## Provided passage
————————

How does Karras’s mother die in the hospital when the script has her dying at home?

Mary Karras does not die in the hospital. Rather, Karras comes to visit her and to tell her that he is getting her out of the hospital. It is only after a stay of unknown time at home that Mary sickens again, this time fatally. This is what Father Joseph Dyer refers to at Chris’s dinner party in saying that Mary had been dead for several days before it was discovered that she had passed away.

How does the Saint Joseph medal get from the “Pazuzu hole” in Iraq to Damien Karras’s neck?

It doesn’t. These are two separate medals. Assumptively, the first has been reverently placed in the “Pazuzu hole” by some Christian in order to ward off evil influences of what, to that Christian’s (or Christians’) mind, was an unholy pagan shrine. The second is simply a medal worn by Karras, a Catholic priest, and as such is unremarkable. It’s there to provide resonance with the Prologue’s medal. On a purely symbolic level, once the Iraq medal is removed from the hole, Merrin discovers the Pazuzu head and begins to experience a feeling of growing evil; once the possessed Regan rips away Karras’s medal, the demon manifests “full force” and Karras pulls the demon into himself. This obviously signifies the removal of a symbol of holy protection, followed by the appearance of unholy presences.

————————

## Data excerpt
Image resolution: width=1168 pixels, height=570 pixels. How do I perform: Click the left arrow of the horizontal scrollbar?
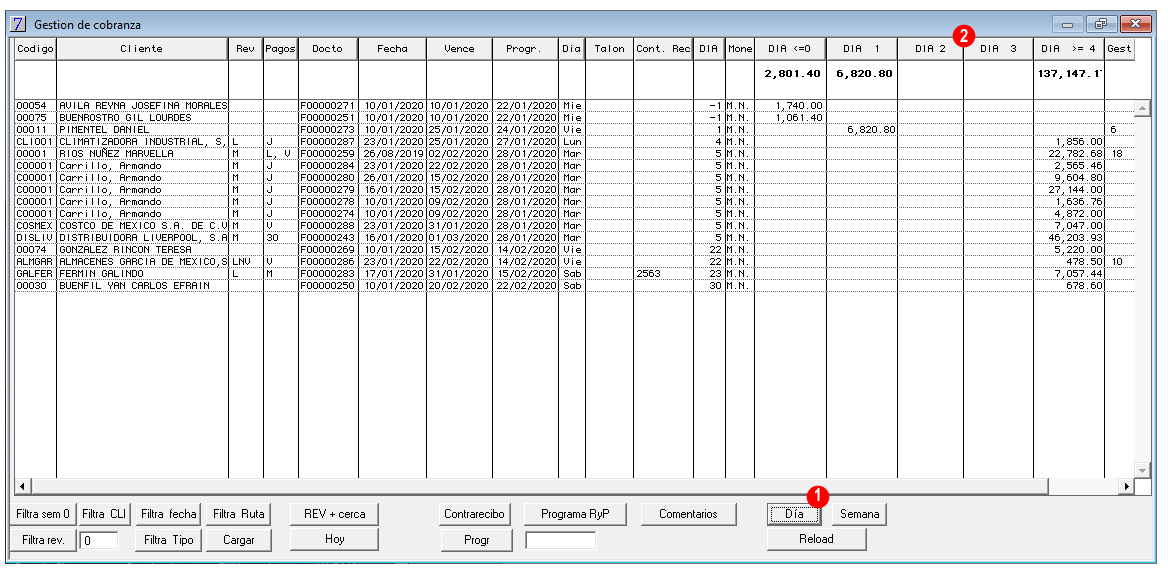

————————

## Action item A
In the question-and-answer text about Damien Karras, what does Merrin discover once the Iraq medal is removed from the hole?
## Action item B
Copy the question-and-answer text about Damien Karras, starting with "It doesn’t. These" and going on through "of unholy presences.", and swap "demon" for "devil".
## Action item C
Continue the question-and-answer text about Damien Karras from where it stops.

## Answer section A
The Pazuzu head.

## Answer section B
It doesn’t. These are two separate medals. Assumptively, the first has been reverently placed in the “Pazuzu hole” by some Christian in order to ward off evil influences of what, to that Christian’s (or Christians’) mind, was an unholy pagan shrine. The second is simply a medal worn by Karras, a Catholic priest, and as such is unremarkable. It’s there to provide resonance with the Prologue’s medal. On a purely symbolic level, once the Iraq medal is removed from the hole, Merrin discovers the Pazuzu head and begins to experience a feeling of growing evil; once the possessed Regan rips away Karras’s medal, the devil manifests “full force” and Karras pulls the devil into himself. This obviously signifies the removal of a symbol of holy protection, followed by the appearance of unholy presences.

## Answer section C
The demon killed Merrin, which means that the demon won.

This is erroneous because the demon did not kill Merrin, and the demon considered Merrin’s dying a cheat and a defeat for itself (the demon). Merrin simply died of heart failure. The demon had no influence on Merrin’s death (despite the ludicrous assertions of Exorcist II: the Heretic). Moreover, the demon wanted to kill Regan in Merrin’s presence and in spite of Merrin’s best efforts. That Merrin died before the demon could defeat him (the demon rages that Merrin “would have lost”) galls the demon mercilessly – i.e, Merrin’s dying before the demon could kill Regan is a  huge defeat for the demon, not for Merrin.

Karras lost because he was possessed and killed himself.

This is wrong because Karras deliberately invited the demon to possess him. Possession by invitation is not the same thing as (for example, in Regan’s case) possession by sheer victimization. Karras wanted to fight the demon himself, and the demon 0bliged.

That Karras won the fight is obvious because when first possessed, Karras’s features take on the demonic “look” that has haunted Regan throughout her own possession. In this possessed state, Karras advances on Regan – who is now no longer possessed. Friedkin shoots this scene with Regan framed between Karras’ would-be strangler’s hands. Then the shot moves to Karras’s face, as he shouts – in his normal, non-possessed voice – “NO”.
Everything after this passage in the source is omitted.